> **EXERCISE**: Transcribe each entry so that nothing differs from the original.

> **Pixel coordinate grounding data**:
────────
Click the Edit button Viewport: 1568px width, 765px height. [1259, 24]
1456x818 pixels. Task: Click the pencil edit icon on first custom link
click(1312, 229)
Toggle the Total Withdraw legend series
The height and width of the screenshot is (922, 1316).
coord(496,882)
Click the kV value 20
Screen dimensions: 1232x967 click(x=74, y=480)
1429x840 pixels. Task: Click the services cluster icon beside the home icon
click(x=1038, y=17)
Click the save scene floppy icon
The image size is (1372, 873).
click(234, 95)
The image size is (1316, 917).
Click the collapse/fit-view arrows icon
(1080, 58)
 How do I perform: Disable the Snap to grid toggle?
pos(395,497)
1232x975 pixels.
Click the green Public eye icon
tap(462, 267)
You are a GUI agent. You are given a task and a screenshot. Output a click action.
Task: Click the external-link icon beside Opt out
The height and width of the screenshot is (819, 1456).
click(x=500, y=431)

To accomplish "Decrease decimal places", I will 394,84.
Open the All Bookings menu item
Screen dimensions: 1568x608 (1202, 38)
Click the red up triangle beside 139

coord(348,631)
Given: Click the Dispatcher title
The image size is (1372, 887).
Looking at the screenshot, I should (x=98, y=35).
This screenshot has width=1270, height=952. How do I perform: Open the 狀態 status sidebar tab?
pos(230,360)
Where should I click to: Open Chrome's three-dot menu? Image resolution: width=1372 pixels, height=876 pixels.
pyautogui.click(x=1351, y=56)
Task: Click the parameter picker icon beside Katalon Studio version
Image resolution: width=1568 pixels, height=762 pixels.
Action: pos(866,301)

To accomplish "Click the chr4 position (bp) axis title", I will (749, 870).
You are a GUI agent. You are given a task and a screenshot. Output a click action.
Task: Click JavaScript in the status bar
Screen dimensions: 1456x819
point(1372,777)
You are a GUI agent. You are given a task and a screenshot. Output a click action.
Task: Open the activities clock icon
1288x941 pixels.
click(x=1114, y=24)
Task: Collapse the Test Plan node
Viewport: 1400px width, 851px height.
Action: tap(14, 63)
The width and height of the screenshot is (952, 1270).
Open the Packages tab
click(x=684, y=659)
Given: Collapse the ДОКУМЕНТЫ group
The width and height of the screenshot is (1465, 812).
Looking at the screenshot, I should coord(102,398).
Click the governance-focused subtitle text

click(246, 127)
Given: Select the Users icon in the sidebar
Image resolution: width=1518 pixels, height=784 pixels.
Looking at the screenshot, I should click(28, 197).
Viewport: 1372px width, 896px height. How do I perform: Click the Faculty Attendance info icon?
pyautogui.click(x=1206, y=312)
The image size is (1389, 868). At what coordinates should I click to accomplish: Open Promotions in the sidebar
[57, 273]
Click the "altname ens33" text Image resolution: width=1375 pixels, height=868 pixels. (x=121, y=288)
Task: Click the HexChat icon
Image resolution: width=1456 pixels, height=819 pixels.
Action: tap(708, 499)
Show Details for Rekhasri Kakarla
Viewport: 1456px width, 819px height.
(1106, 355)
────────
> **YOUR SOLUTION**:
Click the Edit button Viewport: 1568px width, 765px height. [1259, 24]
1456x818 pixels. Task: Click the pencil edit icon on first custom link
click(1312, 229)
Toggle the Total Withdraw legend series
The height and width of the screenshot is (922, 1316).
coord(496,882)
Click the kV value 20
Screen dimensions: 1232x967 click(x=74, y=480)
1429x840 pixels. Task: Click the services cluster icon beside the home icon
click(x=1038, y=17)
Click the save scene floppy icon
The image size is (1372, 873).
click(234, 95)
The image size is (1316, 917).
Click the collapse/fit-view arrows icon
(1080, 58)
 How do I perform: Disable the Snap to grid toggle?
pos(395,497)
1232x975 pixels.
Click the green Public eye icon
tap(462, 267)
You are a GUI agent. You are given a task and a screenshot. Output a click action.
Task: Click the external-link icon beside Opt out
The height and width of the screenshot is (819, 1456).
click(x=500, y=431)

To accomplish "Decrease decimal places", I will 394,84.
Open the All Bookings menu item
Screen dimensions: 1568x608 (1202, 38)
Click the red up triangle beside 139

coord(348,631)
Given: Click the Dispatcher title
The image size is (1372, 887).
Looking at the screenshot, I should (x=98, y=35).
This screenshot has width=1270, height=952. How do I perform: Open the 狀態 status sidebar tab?
pos(230,360)
Where should I click to: Open Chrome's three-dot menu? Image resolution: width=1372 pixels, height=876 pixels.
pyautogui.click(x=1351, y=56)
Task: Click the parameter picker icon beside Katalon Studio version
Image resolution: width=1568 pixels, height=762 pixels.
Action: pos(866,301)

To accomplish "Click the chr4 position (bp) axis title", I will (749, 870).
You are a GUI agent. You are given a task and a screenshot. Output a click action.
Task: Click JavaScript in the status bar
Screen dimensions: 1456x819
point(1372,777)
You are a GUI agent. You are given a task and a screenshot. Output a click action.
Task: Open the activities clock icon
1288x941 pixels.
click(x=1114, y=24)
Task: Collapse the Test Plan node
Viewport: 1400px width, 851px height.
Action: tap(14, 63)
The width and height of the screenshot is (952, 1270).
Open the Packages tab
click(x=684, y=659)
Given: Collapse the ДОКУМЕНТЫ group
The width and height of the screenshot is (1465, 812).
Looking at the screenshot, I should coord(102,398).
Click the governance-focused subtitle text

click(246, 127)
Given: Select the Users icon in the sidebar
Image resolution: width=1518 pixels, height=784 pixels.
Looking at the screenshot, I should click(28, 197).
Viewport: 1372px width, 896px height. How do I perform: Click the Faculty Attendance info icon?
pyautogui.click(x=1206, y=312)
The image size is (1389, 868). At what coordinates should I click to accomplish: Open Promotions in the sidebar
[57, 273]
Click the "altname ens33" text Image resolution: width=1375 pixels, height=868 pixels. (x=121, y=288)
Task: Click the HexChat icon
Image resolution: width=1456 pixels, height=819 pixels.
Action: tap(708, 499)
Show Details for Rekhasri Kakarla
Viewport: 1456px width, 819px height.
(1106, 355)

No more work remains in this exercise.